Each year across the United States, floods, hail, strong winds, lightning, and winter storms - so-called meso-scale weather events - result in annual economic losses greater than $13B. LEAD addresses this problem through an integrated, scalable framework for use in accessing, preparing, assimilating, predicting, managing, mining/analyzing, and displaying a broad array of meteorological and related information, independent of format and physical location.MyLEAD is a personal metadata catalog, a key tool in a management of data products used in or generated by computational investigations on the grid. The catalog is a web service in that the primary mode of interaction with the service is through XML and SOAP. The benefits of myLEAD are its support for 1.) publishing and sharing of data products, collections of products, and full experiments; 2.) semi user-transparent structuring of the data, and 3.) versioning of experiments through time.
Calder is a continuous query grid service that brings data streams to grid as a single coherent data resource. Calder extends OGSA-DAI and dQUOB.
dQUOB is a middleware system providing continuous evaluation of queries over time sequenced data. The system provides access to data in data streams by means of SQL queries. The queries are dynamically embedded into the data streams at runtime, and managed remotely during application execution. dQUOB SQL queries have the power to filter and aggregate data, combine streams, and create new streams. Support for embedded user defined functions provides data transformation capabilities. dQUOB is targeted towards data streaming parallel and distributed computations such as scientific visualization, performance monitoring, and large-scale sensor data. The dQUOB system has been applied to such diverse applications as a safety critical autonomous robotics simulation, and scientific software visualization for global atmospheric transport modeling.

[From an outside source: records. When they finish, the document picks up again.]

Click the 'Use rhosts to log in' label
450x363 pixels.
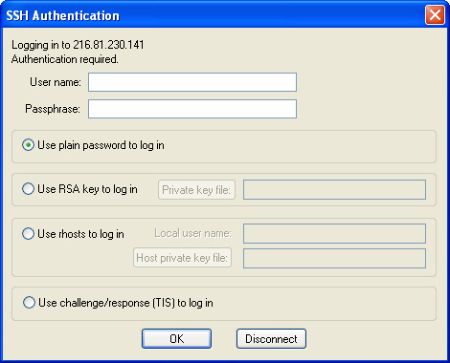coord(80,234)
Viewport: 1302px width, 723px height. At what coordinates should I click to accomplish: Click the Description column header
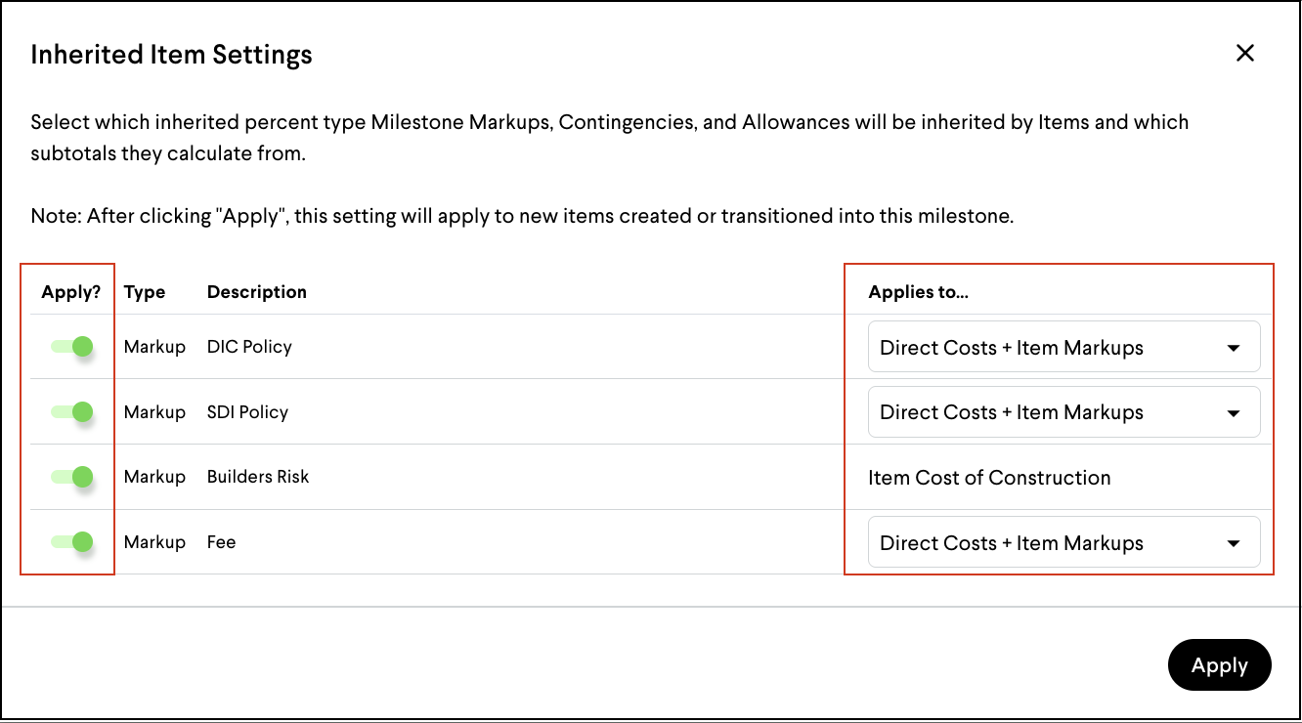(x=257, y=292)

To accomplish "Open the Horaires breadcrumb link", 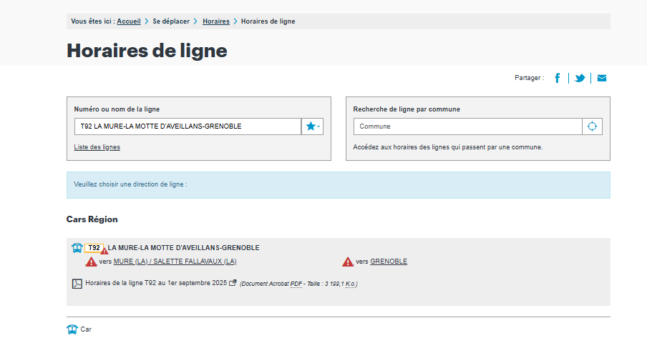I will click(215, 21).
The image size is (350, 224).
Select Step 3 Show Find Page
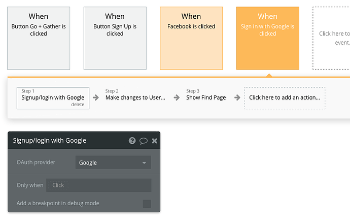point(206,97)
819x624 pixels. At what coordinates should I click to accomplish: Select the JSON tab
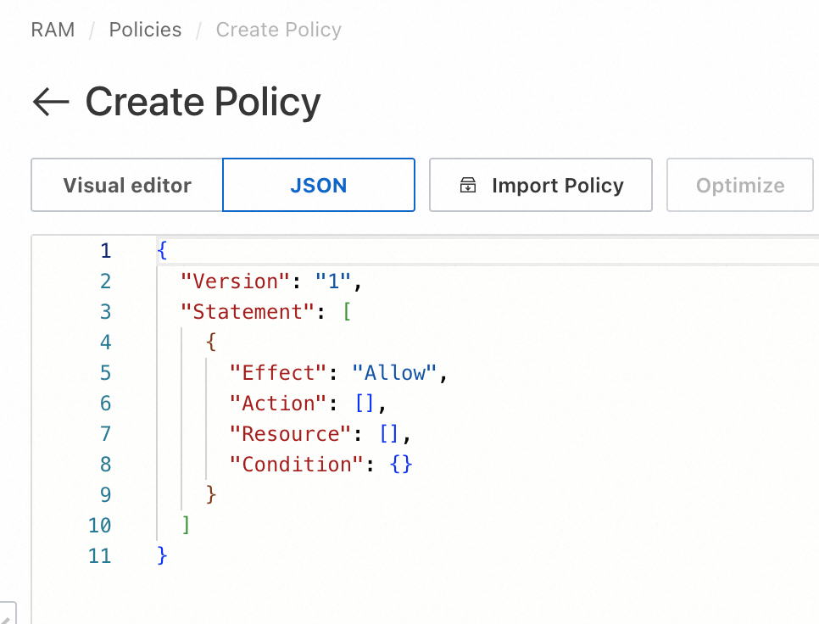(x=319, y=186)
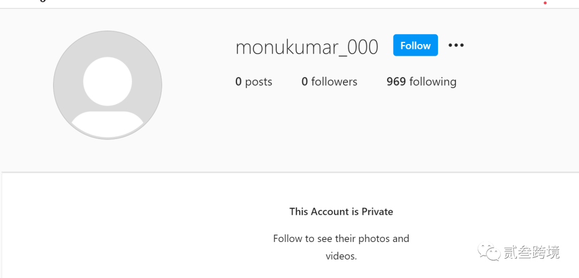Click the WeChat speech-bubble watermark icon
This screenshot has height=278, width=579.
[x=489, y=252]
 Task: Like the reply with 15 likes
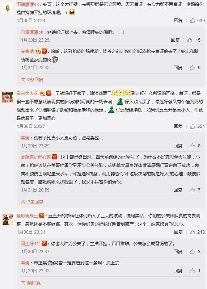click(190, 40)
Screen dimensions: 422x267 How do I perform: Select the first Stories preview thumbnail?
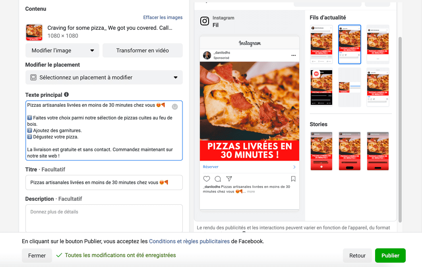pos(321,151)

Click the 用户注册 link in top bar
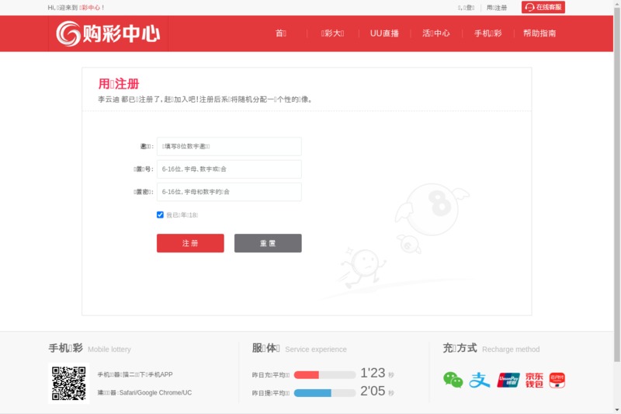point(497,8)
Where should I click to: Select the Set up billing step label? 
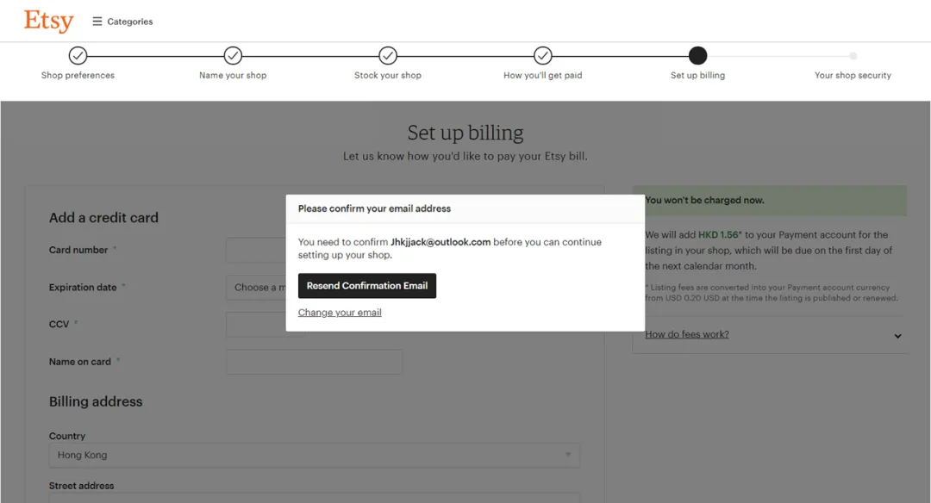(697, 76)
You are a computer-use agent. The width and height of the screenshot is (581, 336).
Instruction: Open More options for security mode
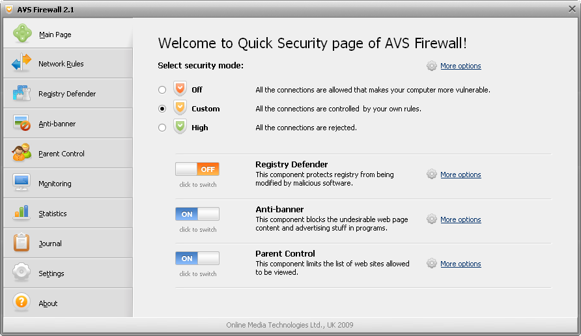(461, 66)
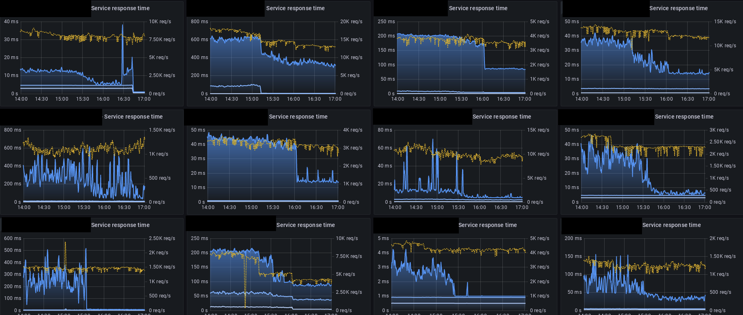Open title menu of the 40 ms-scale panel
Viewport: 743px width, 315px height.
pyautogui.click(x=120, y=8)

The Relational Grid Resource project explores the representation of grid resource data. Grid information includes information and attributes about resources in a computational or data grid, including compute servers, clusters, storage resources, people, groups of people, etc. We posit that the needs of the computations that run on a grid impose a unique set of demands on a resource repository that are not being met by the current hierarchical or attribute-value approaches to directory services. Specifically, user-driven needs necessitate support for complex queries over the resource repository and the timeliness needs require policies about update rates to the data contained in the repository. Our approach explores relational database-based technology for management of grid resource information.
This work is being done in conjunction with the Unified Relational Grid Information Services project under Peter Dinda at Northwestern.